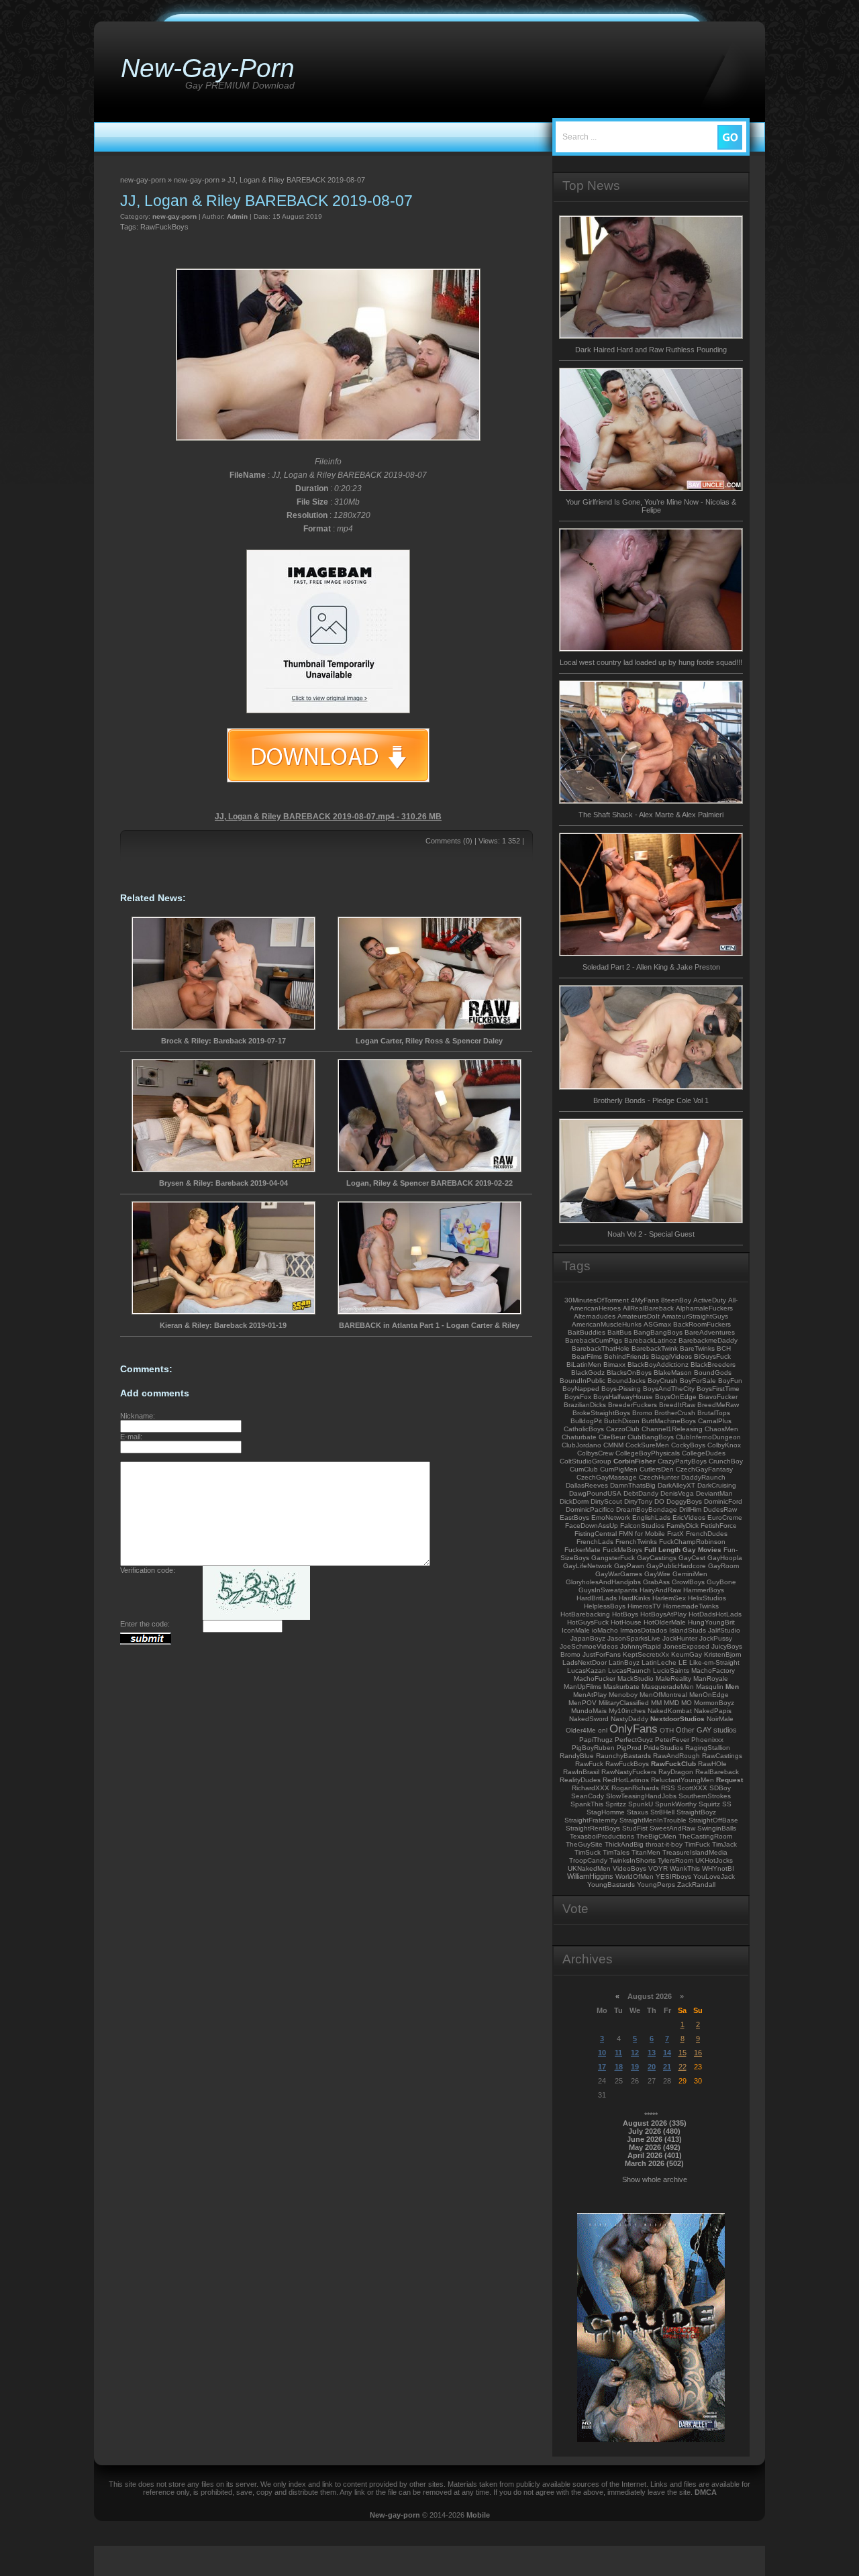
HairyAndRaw (660, 1590)
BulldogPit (586, 1421)
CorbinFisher (634, 1461)
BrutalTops (713, 1412)
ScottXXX (692, 1788)
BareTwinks (697, 1348)
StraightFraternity (590, 1820)
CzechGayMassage (606, 1477)
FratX (675, 1533)
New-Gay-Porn (208, 68)
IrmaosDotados (643, 1630)
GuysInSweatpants (608, 1590)
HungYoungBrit (711, 1622)
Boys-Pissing (621, 1388)
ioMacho (605, 1630)
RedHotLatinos (626, 1780)
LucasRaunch (629, 1670)
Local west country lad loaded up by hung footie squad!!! (651, 662)
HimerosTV (644, 1606)
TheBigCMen (656, 1836)
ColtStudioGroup (585, 1461)
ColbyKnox (724, 1445)
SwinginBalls (716, 1828)
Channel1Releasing (672, 1429)
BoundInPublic (582, 1380)
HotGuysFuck (588, 1622)
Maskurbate (621, 1686)
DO (659, 1501)
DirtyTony (638, 1501)
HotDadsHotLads (715, 1614)
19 (635, 2067)
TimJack (724, 1844)
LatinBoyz (624, 1662)
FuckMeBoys (622, 1549)
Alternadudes (594, 1316)
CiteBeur (612, 1437)
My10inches (627, 1710)
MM (656, 1702)
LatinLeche (659, 1662)
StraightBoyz (696, 1812)
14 (667, 2053)
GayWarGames (618, 1574)
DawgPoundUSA (595, 1493)
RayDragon (675, 1771)
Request (729, 1780)
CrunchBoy (726, 1461)
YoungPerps (656, 1884)
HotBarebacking (585, 1614)
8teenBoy (676, 1300)
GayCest (691, 1557)
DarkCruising (716, 1485)
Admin (237, 216)
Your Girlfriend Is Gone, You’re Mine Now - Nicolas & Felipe (651, 506)
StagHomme (606, 1812)
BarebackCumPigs (593, 1340)
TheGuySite (584, 1844)
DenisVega (677, 1493)
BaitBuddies (586, 1332)
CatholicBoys (584, 1429)
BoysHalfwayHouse (623, 1396)
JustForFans (602, 1654)
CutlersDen (657, 1469)
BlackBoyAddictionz (658, 1364)
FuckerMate (582, 1549)
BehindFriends (626, 1356)
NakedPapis (712, 1710)
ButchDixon (622, 1421)
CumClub (584, 1469)
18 (619, 2067)
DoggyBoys (684, 1501)
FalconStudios (642, 1525)
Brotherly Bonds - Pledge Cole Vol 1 (651, 1100)
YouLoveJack (714, 1876)
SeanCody (587, 1796)
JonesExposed (686, 1646)
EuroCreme (724, 1517)
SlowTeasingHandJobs (641, 1796)
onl (602, 1730)
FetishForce (719, 1525)
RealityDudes (580, 1780)
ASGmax (657, 1324)
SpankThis (586, 1804)
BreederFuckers (632, 1404)
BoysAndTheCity (669, 1388)
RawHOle (712, 1763)
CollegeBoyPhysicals (647, 1453)
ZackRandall (696, 1884)
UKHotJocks (714, 1860)
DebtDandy (640, 1493)
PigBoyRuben (593, 1747)
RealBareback (717, 1771)
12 (635, 2053)
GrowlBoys (688, 1582)
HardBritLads (596, 1598)
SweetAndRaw (672, 1828)
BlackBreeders (713, 1364)
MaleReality (673, 1678)
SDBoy (720, 1788)
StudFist (635, 1828)
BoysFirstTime (718, 1388)
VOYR (658, 1868)
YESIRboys (673, 1876)
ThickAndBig (624, 1844)
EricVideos (688, 1517)
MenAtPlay (590, 1694)
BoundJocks (626, 1380)
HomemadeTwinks (691, 1606)
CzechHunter (659, 1477)
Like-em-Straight (714, 1662)
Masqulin (709, 1686)
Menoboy (623, 1694)
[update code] (256, 1617)
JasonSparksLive (633, 1638)
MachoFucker (594, 1678)
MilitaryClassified (624, 1702)
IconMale (576, 1630)
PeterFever (672, 1739)
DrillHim (690, 1509)
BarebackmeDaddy (708, 1340)
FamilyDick (682, 1525)
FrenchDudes (706, 1533)
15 (682, 2053)
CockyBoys (688, 1445)
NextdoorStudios (677, 1718)
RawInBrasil (581, 1771)
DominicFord (723, 1501)
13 (652, 2053)
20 (652, 2067)
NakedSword (589, 1718)
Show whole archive (654, 2179)
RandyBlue (577, 1755)
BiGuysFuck (712, 1356)
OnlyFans (633, 1728)
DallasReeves (587, 1485)
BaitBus (619, 1332)
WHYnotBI (718, 1868)
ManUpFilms (582, 1686)
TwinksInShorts (632, 1860)
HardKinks (634, 1598)
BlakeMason (673, 1372)
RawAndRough (676, 1755)
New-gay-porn (395, 2515)
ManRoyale (710, 1678)
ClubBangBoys (650, 1437)
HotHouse (626, 1622)
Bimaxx (614, 1364)
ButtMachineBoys (669, 1421)
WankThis (685, 1868)
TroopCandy (588, 1860)
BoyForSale (698, 1380)
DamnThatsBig (633, 1485)
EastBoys (574, 1517)
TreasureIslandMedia (694, 1852)
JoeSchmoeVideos (589, 1646)
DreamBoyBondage (646, 1509)
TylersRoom (675, 1860)
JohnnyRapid (640, 1646)
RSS (668, 1788)
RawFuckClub (673, 1763)
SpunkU (640, 1804)
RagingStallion (707, 1747)
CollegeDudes (703, 1453)
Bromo (642, 1412)
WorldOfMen (634, 1876)
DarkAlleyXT (676, 1485)
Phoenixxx (707, 1739)
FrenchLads (594, 1541)
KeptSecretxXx (646, 1654)
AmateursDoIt (638, 1316)
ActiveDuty (709, 1300)
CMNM (613, 1445)
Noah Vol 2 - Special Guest (651, 1234)
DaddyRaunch (703, 1477)
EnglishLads (651, 1517)
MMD (671, 1702)
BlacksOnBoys (629, 1372)
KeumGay (686, 1654)
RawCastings (722, 1755)
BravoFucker (718, 1396)
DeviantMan (714, 1493)
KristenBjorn (723, 1654)
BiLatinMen (583, 1364)
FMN (626, 1533)
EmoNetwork (610, 1517)
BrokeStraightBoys (601, 1412)
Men (732, 1686)
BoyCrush (663, 1380)
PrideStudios (663, 1747)
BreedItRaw (677, 1404)
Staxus (637, 1812)
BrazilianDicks (585, 1404)
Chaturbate (579, 1437)
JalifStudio (724, 1630)
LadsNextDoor (584, 1662)
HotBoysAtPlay (663, 1614)
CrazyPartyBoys (682, 1461)
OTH (667, 1730)
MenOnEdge (709, 1694)
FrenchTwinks (636, 1541)
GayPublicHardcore (676, 1565)
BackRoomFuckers (702, 1324)
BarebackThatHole (600, 1348)
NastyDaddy (629, 1718)
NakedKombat (670, 1710)
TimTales (616, 1852)
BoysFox (577, 1396)
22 (682, 2067)
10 (602, 2053)
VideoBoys (629, 1868)
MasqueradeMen (668, 1686)
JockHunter (679, 1638)
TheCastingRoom (705, 1836)
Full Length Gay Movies (682, 1549)
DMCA (706, 2492)
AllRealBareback (648, 1308)
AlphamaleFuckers (704, 1308)
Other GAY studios (706, 1730)
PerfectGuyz (634, 1739)
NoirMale (720, 1718)
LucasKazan (586, 1670)
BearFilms (587, 1356)
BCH (724, 1348)
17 (602, 2067)
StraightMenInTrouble (653, 1820)
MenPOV (582, 1702)
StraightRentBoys (593, 1828)
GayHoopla (724, 1557)
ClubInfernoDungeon (708, 1437)
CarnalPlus (714, 1421)
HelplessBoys (604, 1606)
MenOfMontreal (663, 1694)
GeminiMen (689, 1574)
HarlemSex (669, 1598)
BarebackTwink (654, 1348)
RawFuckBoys (164, 227)
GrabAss (656, 1582)
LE (682, 1662)
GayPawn (629, 1565)
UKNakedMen (589, 1868)
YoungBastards (611, 1884)
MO (686, 1702)
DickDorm (574, 1501)
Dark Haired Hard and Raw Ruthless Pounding (651, 350)
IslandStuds (687, 1630)
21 (667, 2067)
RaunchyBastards (623, 1755)
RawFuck (589, 1763)
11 (618, 2053)
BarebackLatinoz (650, 1340)
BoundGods (712, 1372)
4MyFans (645, 1300)
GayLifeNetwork (587, 1565)
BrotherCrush (674, 1412)
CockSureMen (647, 1445)
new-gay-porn (174, 216)
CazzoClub (623, 1429)
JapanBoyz (587, 1638)
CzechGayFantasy (704, 1469)
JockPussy (715, 1638)
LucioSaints (671, 1670)
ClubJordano (581, 1445)
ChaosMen (721, 1429)
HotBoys (625, 1614)
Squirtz (709, 1804)
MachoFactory (713, 1670)
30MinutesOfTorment (596, 1300)
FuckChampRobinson (692, 1541)
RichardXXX (590, 1788)
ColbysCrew (595, 1453)
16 (698, 2053)
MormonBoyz (714, 1702)
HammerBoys (703, 1590)
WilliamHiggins (590, 1876)
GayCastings (656, 1557)
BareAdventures (710, 1332)
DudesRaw (720, 1509)
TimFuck (697, 1844)
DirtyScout (606, 1501)
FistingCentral (595, 1533)
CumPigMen (619, 1469)
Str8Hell (662, 1812)
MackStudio (635, 1678)
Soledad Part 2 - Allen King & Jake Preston (651, 967)
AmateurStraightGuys (695, 1316)
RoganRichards (635, 1788)
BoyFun (730, 1380)
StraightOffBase (713, 1820)
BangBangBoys (658, 1332)
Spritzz (615, 1804)
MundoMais (589, 1710)
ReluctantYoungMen (682, 1780)
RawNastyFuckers (628, 1771)
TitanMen (645, 1852)
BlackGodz (588, 1372)
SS (726, 1804)
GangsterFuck (613, 1557)
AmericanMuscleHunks (607, 1324)
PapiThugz (596, 1739)
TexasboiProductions (602, 1836)
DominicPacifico (590, 1509)
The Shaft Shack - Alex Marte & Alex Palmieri (650, 815)
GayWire (657, 1574)
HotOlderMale (665, 1622)
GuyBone (721, 1582)
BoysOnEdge (676, 1396)
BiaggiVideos (671, 1356)
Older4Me (581, 1730)
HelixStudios (707, 1598)
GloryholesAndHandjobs (603, 1582)
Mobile (478, 2515)
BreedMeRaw (718, 1404)
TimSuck (587, 1852)
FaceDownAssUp (591, 1525)
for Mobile (650, 1533)
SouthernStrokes (704, 1796)
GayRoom (723, 1565)
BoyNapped (580, 1388)
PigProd (629, 1747)
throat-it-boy (664, 1844)
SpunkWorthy (676, 1804)
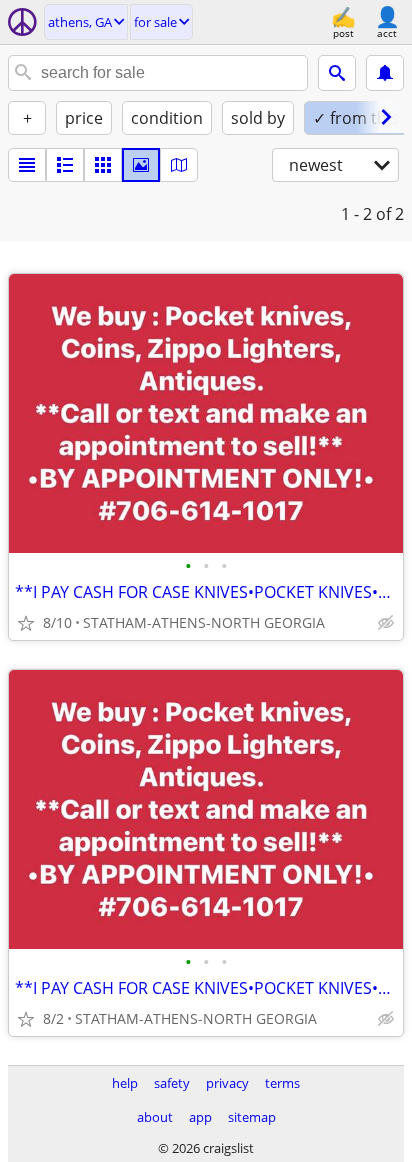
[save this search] (385, 73)
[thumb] (65, 165)
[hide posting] (386, 623)
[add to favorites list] (26, 623)
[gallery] (141, 165)
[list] (27, 165)
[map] (179, 165)
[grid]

##########

__What to do__
Restate word for word the lines of the data above, starting at the line containing "FetishForce (719, 1525)" and ending at the line containing "IconMale (576, 1630)", both included, and nothing more.

__Answer box__
FetishForce (719, 1525)
RealityDudes (580, 1780)
ASGmax (657, 1324)
SpankThis (586, 1804)
BreederFuckers (632, 1404)
BoysAndTheCity (669, 1388)
RawHOle (712, 1763)
CollegeBoyPhysicals (647, 1453)
ZackRandall (696, 1884)
UKHotJocks (714, 1860)
DebtDandy (640, 1493)
PigBoyRuben (593, 1747)
RealBareback (717, 1771)
12 (635, 2053)
GrowlBoys (688, 1582)
HardBritLads (596, 1598)
SweetAndRaw (672, 1828)
BlackBreeders (713, 1364)
MaleReality (673, 1678)
SDBoy (720, 1788)
StudFist (635, 1828)
BoysFirstTime (718, 1388)
VOYR (658, 1868)
YESIRboys (673, 1876)
ThickAndBig (624, 1844)
EricVideos (688, 1517)
MenAtPlay (590, 1694)
BoundJocks (626, 1380)
HomemadeTwinks (691, 1606)
CzechHunter (659, 1477)
Like-em-Straight (714, 1662)
Masqulin (709, 1686)
Menoboy (623, 1694)
[update code] (256, 1617)
JasonSparksLive (633, 1638)
MachoFucker (594, 1678)
MilitaryClassified (624, 1702)
IconMale (576, 1630)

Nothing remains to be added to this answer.